Researchers from the University of Chicago reviewed brain scans of those with math anxiety and saw activity in the area associated with pain when math was being presented to them.

"For someone who has math anxiety, the anticipation of doing math prompts a similar brain reaction as when they experience pain—say, burning one's hand on a hot stove," Sian Beilock, professor of psychology at the University of Chicago, said according to Medical Xpress.

Bielock and Ian Lyons, a 2012 PhD graduate from the University of Chicago and a postdoctoral scholar at Western University in Ontario, published "When Math Hurts: Math Anxiety Predicts Pain Network Activation in Anticipation of Doing Math" in the journal PLoS One. According to the abstract, they sought to figure out the following questions:

Math can be difficult, and for those with high levels of mathematics-anxiety (HMAs), math is associated with tension, apprehension, and fear.But what underlies the feelings of dread effected by math anxiety?

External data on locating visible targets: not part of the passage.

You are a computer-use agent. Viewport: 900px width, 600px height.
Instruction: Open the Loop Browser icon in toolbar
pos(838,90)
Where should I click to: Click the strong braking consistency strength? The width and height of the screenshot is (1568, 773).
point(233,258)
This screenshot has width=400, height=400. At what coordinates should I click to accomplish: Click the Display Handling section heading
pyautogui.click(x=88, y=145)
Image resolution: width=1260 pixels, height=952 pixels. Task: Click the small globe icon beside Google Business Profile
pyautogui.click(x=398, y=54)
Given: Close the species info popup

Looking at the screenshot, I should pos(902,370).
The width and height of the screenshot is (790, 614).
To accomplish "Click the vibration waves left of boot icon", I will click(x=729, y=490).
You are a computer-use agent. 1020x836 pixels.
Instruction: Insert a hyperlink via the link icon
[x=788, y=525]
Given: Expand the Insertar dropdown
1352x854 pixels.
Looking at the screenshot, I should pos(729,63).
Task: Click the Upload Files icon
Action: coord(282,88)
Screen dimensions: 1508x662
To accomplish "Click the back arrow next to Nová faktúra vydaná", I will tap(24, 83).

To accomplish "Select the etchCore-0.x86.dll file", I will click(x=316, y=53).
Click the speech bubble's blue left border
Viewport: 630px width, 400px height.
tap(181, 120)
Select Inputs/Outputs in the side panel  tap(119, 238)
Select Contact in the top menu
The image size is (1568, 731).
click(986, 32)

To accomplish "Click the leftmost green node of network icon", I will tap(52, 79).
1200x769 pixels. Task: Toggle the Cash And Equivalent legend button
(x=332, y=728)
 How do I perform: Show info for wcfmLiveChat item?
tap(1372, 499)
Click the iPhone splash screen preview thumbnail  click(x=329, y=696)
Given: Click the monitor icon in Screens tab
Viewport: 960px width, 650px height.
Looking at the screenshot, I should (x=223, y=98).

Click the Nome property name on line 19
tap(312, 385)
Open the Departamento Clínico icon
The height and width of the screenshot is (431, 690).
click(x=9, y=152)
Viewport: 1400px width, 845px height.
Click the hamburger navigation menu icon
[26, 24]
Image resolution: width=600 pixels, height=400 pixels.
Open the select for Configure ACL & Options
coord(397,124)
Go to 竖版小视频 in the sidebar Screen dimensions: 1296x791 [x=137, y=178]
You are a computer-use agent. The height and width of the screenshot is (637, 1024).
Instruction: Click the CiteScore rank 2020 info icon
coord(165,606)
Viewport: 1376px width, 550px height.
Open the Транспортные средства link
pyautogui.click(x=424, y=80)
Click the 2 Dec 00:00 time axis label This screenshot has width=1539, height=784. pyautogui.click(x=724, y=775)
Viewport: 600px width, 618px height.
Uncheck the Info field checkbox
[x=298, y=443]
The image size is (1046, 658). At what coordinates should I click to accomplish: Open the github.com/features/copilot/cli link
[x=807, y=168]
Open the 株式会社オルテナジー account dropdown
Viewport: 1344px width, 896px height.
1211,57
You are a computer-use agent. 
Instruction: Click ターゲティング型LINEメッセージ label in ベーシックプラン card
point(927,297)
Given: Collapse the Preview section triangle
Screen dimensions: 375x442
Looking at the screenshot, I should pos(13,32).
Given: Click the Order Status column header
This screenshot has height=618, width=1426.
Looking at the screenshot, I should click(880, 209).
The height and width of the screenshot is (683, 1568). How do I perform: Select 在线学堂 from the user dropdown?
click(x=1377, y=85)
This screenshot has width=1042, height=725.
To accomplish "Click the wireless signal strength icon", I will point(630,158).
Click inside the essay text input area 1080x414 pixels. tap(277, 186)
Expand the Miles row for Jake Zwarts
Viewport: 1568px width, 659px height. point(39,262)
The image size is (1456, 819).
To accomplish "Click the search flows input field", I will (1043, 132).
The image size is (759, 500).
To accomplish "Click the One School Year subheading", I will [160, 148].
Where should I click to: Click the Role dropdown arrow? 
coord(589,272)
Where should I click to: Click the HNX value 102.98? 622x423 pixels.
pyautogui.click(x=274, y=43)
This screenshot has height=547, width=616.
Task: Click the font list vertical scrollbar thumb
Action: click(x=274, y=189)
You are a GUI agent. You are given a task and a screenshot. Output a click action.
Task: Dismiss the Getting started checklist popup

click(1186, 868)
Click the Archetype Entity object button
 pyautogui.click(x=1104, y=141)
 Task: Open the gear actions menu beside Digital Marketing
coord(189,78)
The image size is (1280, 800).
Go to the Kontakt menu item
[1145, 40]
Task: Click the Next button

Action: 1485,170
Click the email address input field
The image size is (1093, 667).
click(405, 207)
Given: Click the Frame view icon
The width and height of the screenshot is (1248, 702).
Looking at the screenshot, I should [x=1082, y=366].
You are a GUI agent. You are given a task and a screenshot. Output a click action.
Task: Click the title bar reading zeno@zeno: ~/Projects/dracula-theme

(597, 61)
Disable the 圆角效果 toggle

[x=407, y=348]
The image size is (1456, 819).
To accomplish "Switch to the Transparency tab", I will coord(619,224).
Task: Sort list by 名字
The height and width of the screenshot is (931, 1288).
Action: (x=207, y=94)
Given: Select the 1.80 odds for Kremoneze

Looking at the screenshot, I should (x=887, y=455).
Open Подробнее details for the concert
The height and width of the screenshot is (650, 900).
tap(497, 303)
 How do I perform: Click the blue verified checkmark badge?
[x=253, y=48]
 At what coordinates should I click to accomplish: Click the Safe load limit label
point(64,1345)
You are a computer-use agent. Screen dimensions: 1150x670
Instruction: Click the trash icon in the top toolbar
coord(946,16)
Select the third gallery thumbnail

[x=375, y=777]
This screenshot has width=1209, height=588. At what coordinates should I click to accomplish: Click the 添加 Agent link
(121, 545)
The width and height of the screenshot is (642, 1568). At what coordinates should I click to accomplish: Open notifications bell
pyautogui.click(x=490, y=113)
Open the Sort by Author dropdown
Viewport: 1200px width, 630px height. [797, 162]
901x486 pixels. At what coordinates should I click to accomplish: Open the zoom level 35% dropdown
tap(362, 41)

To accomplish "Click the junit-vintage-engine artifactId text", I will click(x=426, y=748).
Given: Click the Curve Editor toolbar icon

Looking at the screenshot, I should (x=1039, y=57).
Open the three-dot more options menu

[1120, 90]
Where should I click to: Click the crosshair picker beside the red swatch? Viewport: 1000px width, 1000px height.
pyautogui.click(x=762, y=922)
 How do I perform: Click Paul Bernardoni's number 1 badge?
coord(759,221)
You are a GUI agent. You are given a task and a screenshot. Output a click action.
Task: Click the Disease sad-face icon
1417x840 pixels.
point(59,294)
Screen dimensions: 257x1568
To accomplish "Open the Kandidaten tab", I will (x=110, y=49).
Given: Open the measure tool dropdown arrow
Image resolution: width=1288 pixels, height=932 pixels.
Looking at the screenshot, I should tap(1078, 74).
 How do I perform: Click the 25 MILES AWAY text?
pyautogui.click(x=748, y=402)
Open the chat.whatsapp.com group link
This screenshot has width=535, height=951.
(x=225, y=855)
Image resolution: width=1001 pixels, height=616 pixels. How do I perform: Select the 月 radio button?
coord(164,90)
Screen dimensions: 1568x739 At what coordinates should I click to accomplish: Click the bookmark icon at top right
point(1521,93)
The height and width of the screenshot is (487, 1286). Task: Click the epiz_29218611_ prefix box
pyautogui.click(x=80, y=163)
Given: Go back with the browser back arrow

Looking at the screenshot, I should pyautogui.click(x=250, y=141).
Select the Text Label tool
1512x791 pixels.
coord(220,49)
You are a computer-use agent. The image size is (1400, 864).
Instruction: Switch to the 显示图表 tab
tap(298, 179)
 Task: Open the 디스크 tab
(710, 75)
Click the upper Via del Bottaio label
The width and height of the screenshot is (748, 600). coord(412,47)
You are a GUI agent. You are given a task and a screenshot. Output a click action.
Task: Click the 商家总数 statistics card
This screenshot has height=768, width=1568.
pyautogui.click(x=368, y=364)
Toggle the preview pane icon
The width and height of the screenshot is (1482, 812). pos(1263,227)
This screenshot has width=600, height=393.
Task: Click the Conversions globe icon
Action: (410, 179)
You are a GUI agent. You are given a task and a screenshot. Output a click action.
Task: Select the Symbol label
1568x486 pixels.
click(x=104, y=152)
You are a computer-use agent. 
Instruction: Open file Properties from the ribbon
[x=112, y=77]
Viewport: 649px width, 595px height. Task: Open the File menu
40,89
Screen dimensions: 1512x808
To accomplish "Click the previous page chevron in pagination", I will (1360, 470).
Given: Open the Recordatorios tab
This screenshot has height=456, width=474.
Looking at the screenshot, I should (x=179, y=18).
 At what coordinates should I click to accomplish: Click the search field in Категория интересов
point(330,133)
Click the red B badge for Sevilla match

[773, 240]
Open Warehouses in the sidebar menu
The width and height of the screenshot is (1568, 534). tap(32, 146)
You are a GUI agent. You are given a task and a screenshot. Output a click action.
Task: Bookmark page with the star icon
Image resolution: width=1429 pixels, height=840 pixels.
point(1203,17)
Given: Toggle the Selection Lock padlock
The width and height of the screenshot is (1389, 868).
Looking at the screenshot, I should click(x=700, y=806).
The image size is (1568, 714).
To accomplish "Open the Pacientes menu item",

Are HMAs’ feelings about math merely psychological epiphenomena, or is their anxiety grounded in simulation of a concrete, visceral sensation – such as pain – about which they have every right to feel anxious?

Asking 14 people with math anxiety to complete both math and word problems while the researchers monitored their brain activity, they found that an anxious response associated with pain was "specific to anticipating doing a math task."

"The brain activation does not happen during math performance, suggesting that it is not the math itself that hurts; rather the anticipation of math is painful,"  Lyons said according to Medical Xpress.

The authors state in the study that the results suggest a potential reason why those with math anxiety avoid math-related situations, including taking some classes and careers that might involve math.

Featured image via Shutterstock.com.